そんなおれが、人を好きになってしまった。しかもそれは男だった。どうして男なのかはわからない。ただ、初めて「好き」だという気持ちが芽生えたのだ。
「……好きなんだけど」
「…は?」
一世一大の告白だった。心臓が口から出そうに気持ちが悪く、全身が脈打っていた。手に力を入れて握りしめた拳は奮え、バイクの爆音さえも遠くに聞こえた。何もかもが自分から遠ざかったのではないかと錯覚するほどの緊張の中、ただ一つ大きく聞こえたのが、嫌悪の篭った相手の声。
「……うわ、何言っちゃってんの?」
「え、あ」
「男云々ってのじゃなくて、お前みたいなの願い下げ」
世界がぐらりと揺れた。頭の中が真っ暗になり、相手の言葉だけがズサズサと降って来る。

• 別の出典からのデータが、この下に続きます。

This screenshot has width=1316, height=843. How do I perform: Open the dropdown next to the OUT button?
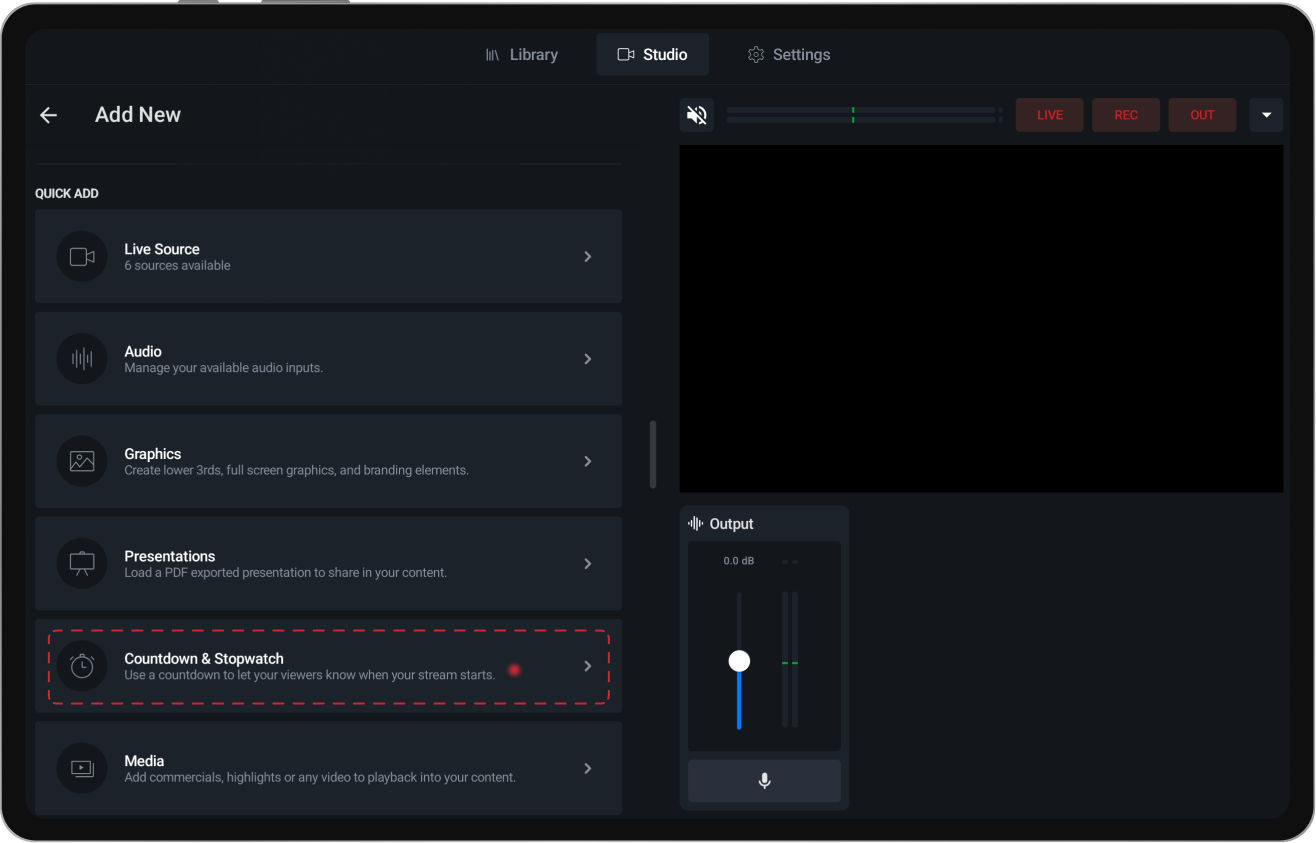pos(1266,114)
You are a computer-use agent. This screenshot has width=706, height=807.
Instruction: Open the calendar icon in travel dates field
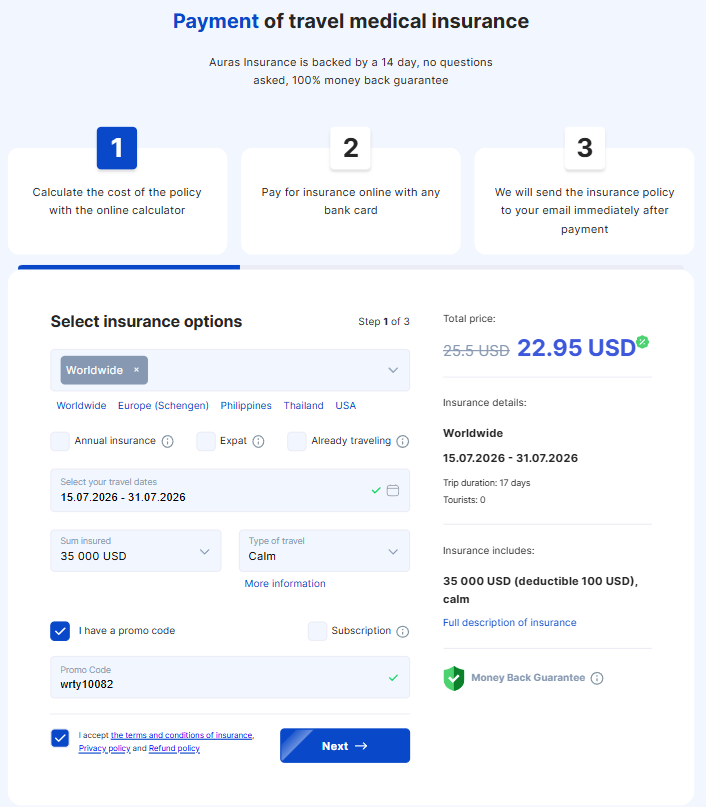coord(395,490)
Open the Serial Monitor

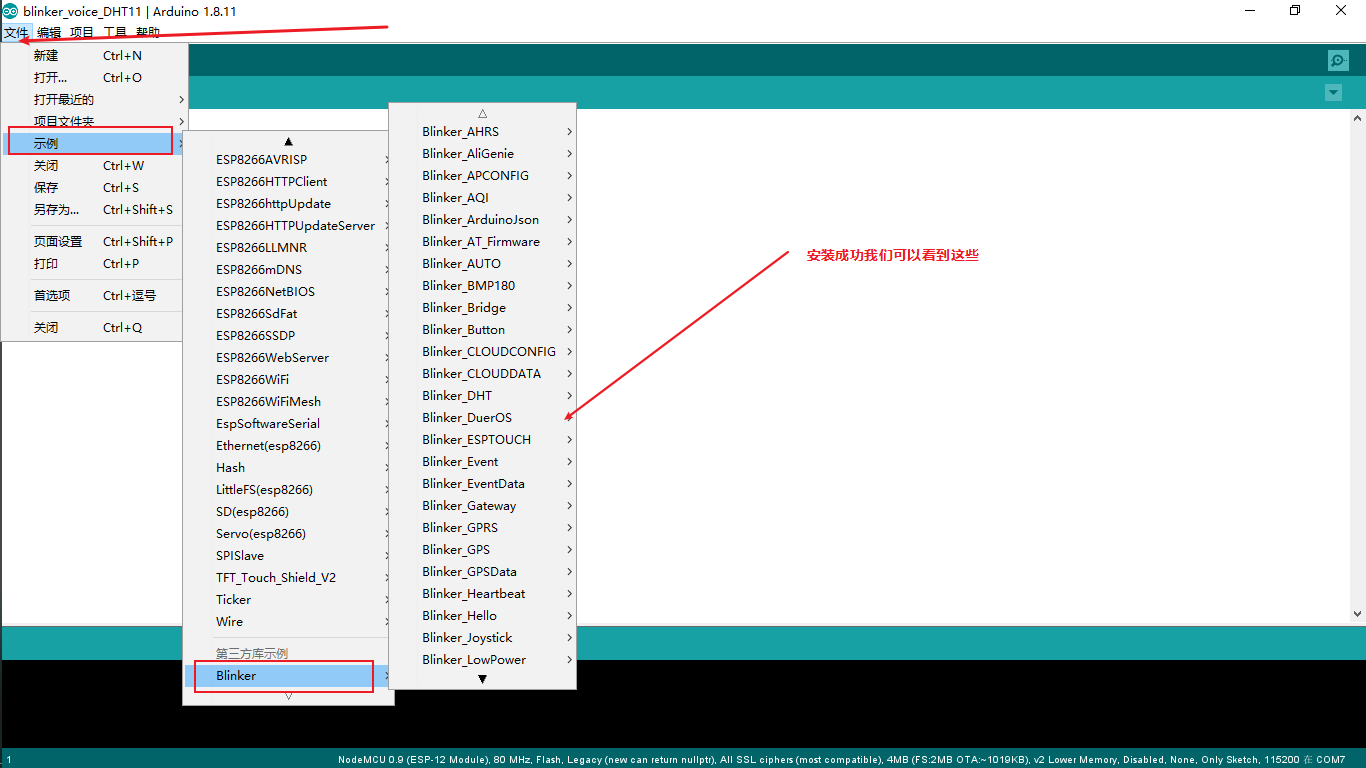pos(1337,60)
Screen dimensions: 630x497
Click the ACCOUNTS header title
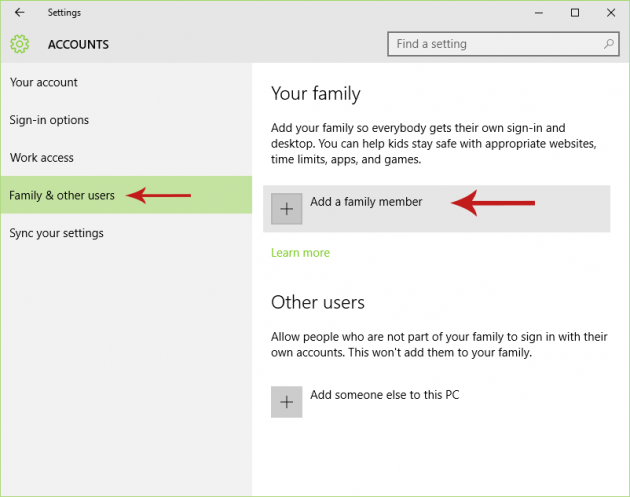pyautogui.click(x=78, y=44)
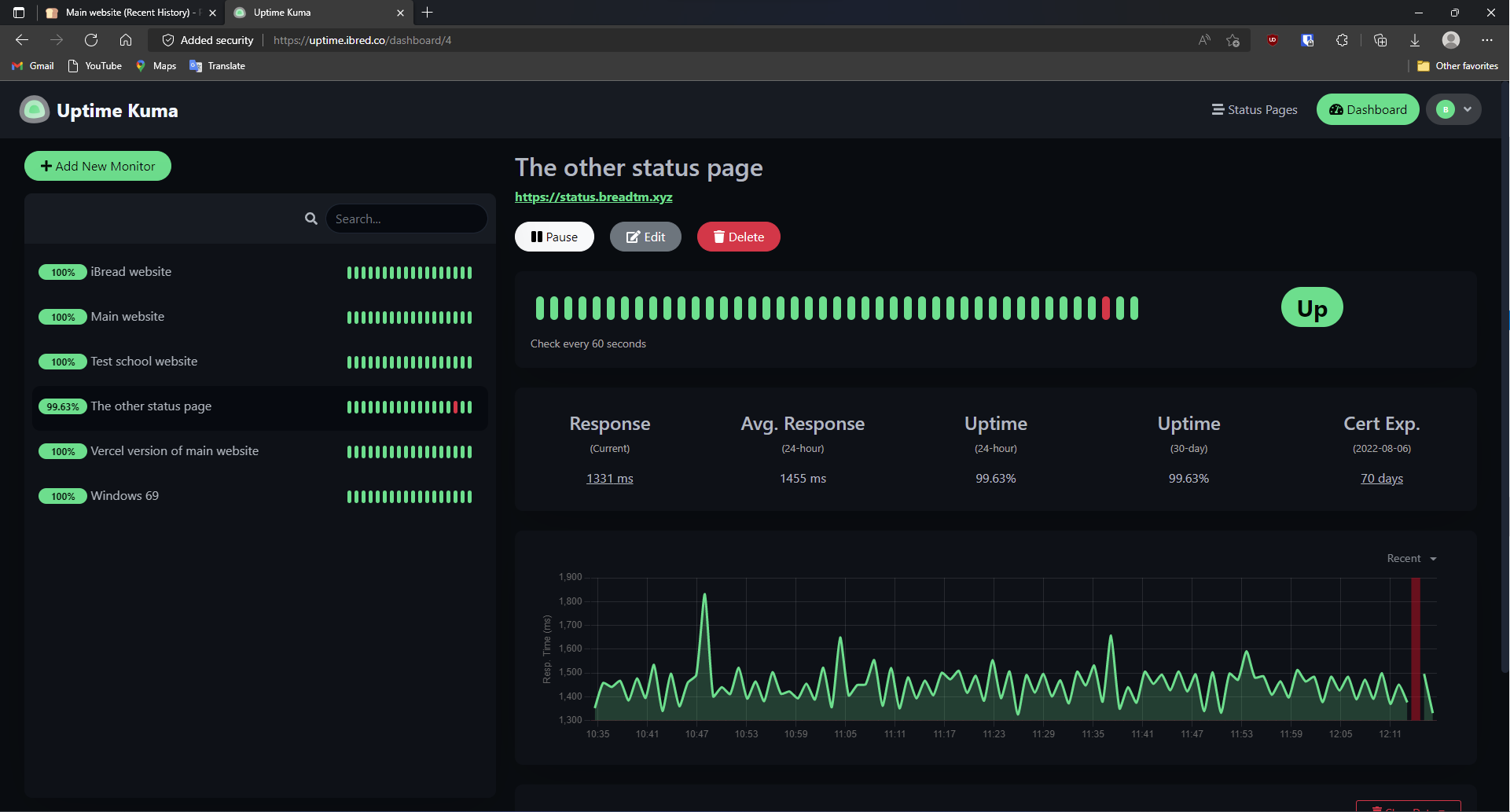Click the browser refresh icon

coord(91,40)
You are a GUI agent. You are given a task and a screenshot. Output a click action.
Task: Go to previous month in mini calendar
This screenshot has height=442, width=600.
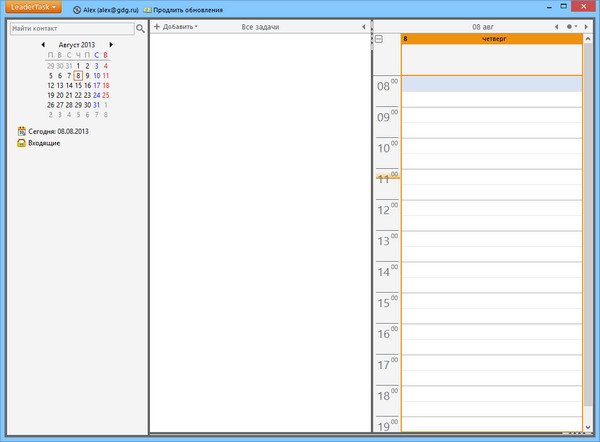pos(43,45)
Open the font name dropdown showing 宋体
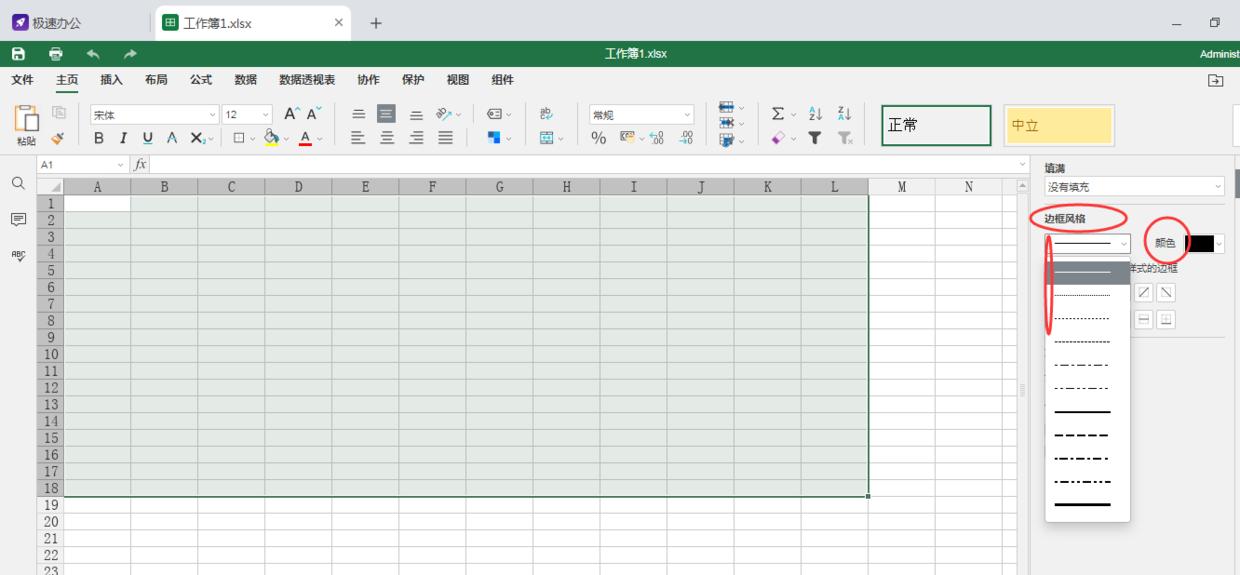 (x=154, y=115)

「……はっ、てか村谷って男好きなんだ、…はっ、…てかさーお前知らねぇの?おれがダンス部と仲いいってさー…てかダンス部のマネ的なこともやってんだけど」
「え…」
「うっわ、その知らなかったですーみたいな顔、超ウケるわ」
ダンス部。
おれが、嫌いな、ダンス部。
今までに何度もちょっかいを出してきたダンス部。端場のいる、ダンス部。
「あ、そうそう。知らないみたいだから言っとくけどさー」
ずいっと近づいてきた好きになったはずの顔に恐怖を感じた。
「……復讐、だーいせーこー」
背筋が凍った。回らない頭でもわかる。おれは嵌められた。
「……あ、ダンス部のみんなはおれがこーんなことしてたの知らないよ?あいつらがこんなこと知ったら全力で止められるしね。」
数ヶ月前の記憶が蘇る。そうだ、こいつが、おれの前でふわりと笑うようになったのは、あの、数学の特講を受けた辺り。つまり、ダンス部といざこざがあった後らへん。
「一度くらい痛い目に合えよ。…一度くらいじゃ足りねぇな…」
押し殺した怒りを込めた目が向けられた。
―『…他人やら世の中やらナメてんなよ。……そうやってナメた態度とってる限りな、…いいことなんか何も巡ってこないんだよ。きみには』―
汗が噴き出した。
つけがまわって
きた結果。
「おれの愛するダンス部、傷つけてんなよ」
2013.7.14
ダンス部のあの子たちはいい子たちだから復讐なんかしないけど、どうしても村谷に後悔させたくて書いたお話。ダンス部を愛しすぎる、そんな男主。